Action item - When the word "Северная" appears in a line of the data below, list that line.

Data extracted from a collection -
────────────────────

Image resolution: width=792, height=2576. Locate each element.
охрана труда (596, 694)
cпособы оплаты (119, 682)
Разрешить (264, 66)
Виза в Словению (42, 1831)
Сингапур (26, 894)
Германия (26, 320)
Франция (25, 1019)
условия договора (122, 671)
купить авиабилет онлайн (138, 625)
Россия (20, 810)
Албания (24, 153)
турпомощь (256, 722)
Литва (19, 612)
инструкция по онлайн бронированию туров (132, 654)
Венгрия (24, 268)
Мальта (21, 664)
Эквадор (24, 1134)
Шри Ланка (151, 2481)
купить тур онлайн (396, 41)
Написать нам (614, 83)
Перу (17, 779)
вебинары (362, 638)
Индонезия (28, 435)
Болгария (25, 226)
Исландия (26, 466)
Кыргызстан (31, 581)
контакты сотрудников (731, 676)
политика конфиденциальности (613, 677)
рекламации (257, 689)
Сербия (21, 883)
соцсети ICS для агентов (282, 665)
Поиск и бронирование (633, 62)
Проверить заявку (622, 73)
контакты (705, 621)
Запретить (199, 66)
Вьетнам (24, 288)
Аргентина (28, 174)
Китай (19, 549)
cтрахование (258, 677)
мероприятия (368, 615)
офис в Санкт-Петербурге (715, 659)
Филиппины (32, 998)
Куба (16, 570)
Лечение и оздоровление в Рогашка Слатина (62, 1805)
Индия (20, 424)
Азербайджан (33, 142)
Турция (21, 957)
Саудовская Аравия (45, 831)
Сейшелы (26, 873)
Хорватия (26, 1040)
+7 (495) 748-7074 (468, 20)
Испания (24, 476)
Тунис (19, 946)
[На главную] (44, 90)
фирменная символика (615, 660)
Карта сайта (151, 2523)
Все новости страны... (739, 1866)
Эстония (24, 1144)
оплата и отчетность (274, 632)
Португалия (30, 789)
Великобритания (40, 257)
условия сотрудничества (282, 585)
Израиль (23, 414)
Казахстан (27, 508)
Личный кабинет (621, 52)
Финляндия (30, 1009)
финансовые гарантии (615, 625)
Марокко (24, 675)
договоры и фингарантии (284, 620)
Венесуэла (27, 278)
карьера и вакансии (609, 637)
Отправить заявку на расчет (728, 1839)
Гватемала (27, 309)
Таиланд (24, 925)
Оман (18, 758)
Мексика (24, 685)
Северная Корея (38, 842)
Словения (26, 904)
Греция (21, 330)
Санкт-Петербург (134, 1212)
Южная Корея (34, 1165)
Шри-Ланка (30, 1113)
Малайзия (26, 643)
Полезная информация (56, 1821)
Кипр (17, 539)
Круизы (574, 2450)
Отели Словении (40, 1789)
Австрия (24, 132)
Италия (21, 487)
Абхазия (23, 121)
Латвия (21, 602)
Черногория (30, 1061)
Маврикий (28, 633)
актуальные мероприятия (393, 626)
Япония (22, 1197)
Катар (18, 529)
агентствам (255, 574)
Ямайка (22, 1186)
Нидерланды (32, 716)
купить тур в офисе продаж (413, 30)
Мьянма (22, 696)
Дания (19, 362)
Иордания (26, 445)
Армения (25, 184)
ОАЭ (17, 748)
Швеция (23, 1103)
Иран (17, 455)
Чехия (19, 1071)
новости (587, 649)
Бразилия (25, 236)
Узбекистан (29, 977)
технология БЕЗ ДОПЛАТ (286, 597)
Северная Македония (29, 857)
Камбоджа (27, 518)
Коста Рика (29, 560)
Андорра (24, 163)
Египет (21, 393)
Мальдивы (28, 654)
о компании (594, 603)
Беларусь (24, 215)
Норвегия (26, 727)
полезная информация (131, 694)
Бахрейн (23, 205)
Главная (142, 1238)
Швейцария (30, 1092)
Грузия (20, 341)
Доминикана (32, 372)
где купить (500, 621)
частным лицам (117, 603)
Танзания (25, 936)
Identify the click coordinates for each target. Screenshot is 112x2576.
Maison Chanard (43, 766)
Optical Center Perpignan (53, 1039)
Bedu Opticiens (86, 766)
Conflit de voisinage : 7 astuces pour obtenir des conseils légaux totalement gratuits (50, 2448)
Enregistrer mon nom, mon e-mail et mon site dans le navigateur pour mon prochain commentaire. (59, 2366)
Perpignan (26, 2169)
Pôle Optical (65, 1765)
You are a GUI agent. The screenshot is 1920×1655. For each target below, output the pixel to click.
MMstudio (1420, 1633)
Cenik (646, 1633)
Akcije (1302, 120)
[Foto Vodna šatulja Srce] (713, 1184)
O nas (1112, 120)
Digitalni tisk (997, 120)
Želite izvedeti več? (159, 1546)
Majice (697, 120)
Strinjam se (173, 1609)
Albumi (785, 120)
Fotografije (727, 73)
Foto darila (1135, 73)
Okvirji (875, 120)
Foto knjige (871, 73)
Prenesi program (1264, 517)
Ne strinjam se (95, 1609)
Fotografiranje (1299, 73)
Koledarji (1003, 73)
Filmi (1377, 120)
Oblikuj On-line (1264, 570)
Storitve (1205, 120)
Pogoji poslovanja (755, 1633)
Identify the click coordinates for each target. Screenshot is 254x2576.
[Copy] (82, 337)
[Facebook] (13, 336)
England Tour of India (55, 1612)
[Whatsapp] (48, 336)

────────────────────

Answer to the exercise -
Северная Корея (38, 842)
Северная Македония (29, 857)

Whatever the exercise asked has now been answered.